Factoring into the complexity of the 15% minimum corporate tax increase is it’s based on the numbers reported to investors on companies’ financial statements. That’s not been the standard for tax computations. This sets up a potentially confusing situation between financial statement vs. tax return preparation. That’s particularly true in that government employees will set to work writing what are very likely to be lengthy and complicated regulations to implement the 755-page IRA. At this moment extremely good financial accounting and legal minds are already working to find – as inevitably will be found – ways for corporations to reduce their tax liability under the IRA.
A continuing – and ever-growing – drag on the U.S. economy is the size of the federal government’s deficits and the country’s national debt. The IRA is said by proponents to cut the deficit. To understand the impact, a look at the numbers is necessary.

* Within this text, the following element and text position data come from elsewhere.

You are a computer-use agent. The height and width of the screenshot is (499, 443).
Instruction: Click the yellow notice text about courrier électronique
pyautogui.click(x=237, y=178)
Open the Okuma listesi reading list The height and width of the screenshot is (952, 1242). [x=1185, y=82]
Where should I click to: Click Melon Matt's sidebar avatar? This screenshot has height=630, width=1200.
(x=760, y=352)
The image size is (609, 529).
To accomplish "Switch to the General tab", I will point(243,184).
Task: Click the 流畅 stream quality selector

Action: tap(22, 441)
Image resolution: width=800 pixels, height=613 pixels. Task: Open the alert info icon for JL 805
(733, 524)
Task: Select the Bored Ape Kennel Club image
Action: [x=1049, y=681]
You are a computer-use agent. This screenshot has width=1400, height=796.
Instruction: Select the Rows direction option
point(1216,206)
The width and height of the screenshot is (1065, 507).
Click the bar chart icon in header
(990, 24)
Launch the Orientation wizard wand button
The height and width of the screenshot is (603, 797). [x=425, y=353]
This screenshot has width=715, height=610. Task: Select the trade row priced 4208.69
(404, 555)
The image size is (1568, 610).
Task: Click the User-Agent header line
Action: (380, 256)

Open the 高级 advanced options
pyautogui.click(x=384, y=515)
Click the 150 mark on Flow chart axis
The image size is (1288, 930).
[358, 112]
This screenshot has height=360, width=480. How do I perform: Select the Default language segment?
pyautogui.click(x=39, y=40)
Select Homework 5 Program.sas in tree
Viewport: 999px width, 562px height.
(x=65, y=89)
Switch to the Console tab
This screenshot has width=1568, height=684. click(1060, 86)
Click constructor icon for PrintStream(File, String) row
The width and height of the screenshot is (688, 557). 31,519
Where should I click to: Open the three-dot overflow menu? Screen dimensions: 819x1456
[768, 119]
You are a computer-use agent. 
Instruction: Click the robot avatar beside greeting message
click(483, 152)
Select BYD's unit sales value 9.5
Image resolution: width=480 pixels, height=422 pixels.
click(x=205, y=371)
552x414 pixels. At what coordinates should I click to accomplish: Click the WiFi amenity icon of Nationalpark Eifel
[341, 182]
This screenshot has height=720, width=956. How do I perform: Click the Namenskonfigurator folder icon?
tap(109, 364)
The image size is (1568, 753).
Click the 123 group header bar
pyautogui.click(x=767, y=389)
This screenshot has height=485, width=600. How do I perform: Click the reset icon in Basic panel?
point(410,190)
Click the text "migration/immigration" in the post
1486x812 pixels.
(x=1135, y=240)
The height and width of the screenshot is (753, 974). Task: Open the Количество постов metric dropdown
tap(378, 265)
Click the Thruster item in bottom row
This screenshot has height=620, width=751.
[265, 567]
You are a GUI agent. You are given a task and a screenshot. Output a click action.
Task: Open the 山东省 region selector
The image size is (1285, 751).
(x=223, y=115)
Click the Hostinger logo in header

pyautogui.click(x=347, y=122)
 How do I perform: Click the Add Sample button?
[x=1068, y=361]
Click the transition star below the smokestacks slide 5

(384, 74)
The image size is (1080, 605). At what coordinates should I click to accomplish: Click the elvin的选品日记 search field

News reports and congressional news releases typically say the IRA will reduce the deficit by $300 billion – actually, the figure is closer to $258 billion. The deficit reduction, to the degree it occurs, is over a 10-year period. The best case being put forward is that the IRA will reduce the deficit by between $21-to-$25 billion annually for the next decade.
Upwards of $20 billion is a lot of money. But by way of comparison, in 2021, the federal government had a $2.8 trillion – with a ‘t’ – spending deficit. In 2020, the year Covid-19 shutdowns and business slowdowns overwhelmed the economy, the deficit was $3.1 trillion. Projections for post-Covid 2022 are deficits will come down – to about $ 1 trillion.
That means in three years about $7 trillion will have been added to the debt owed by U.S. taxpayers. The deficits of the past three years are $1.2 trillion more than the U.S. government amassed in the first 225 years of the country’s existence. So, when these numbers are considered, in the end, a promised reduction of less than $30 billion a year over 10 years doesn’t really put a dent in the debt, though, if it happens, it's better than the opposite.
Numbers are important, as is the context of how those numbers are used. In the end, the success or failure of the IRA will likely be as much a political than a financial judgment.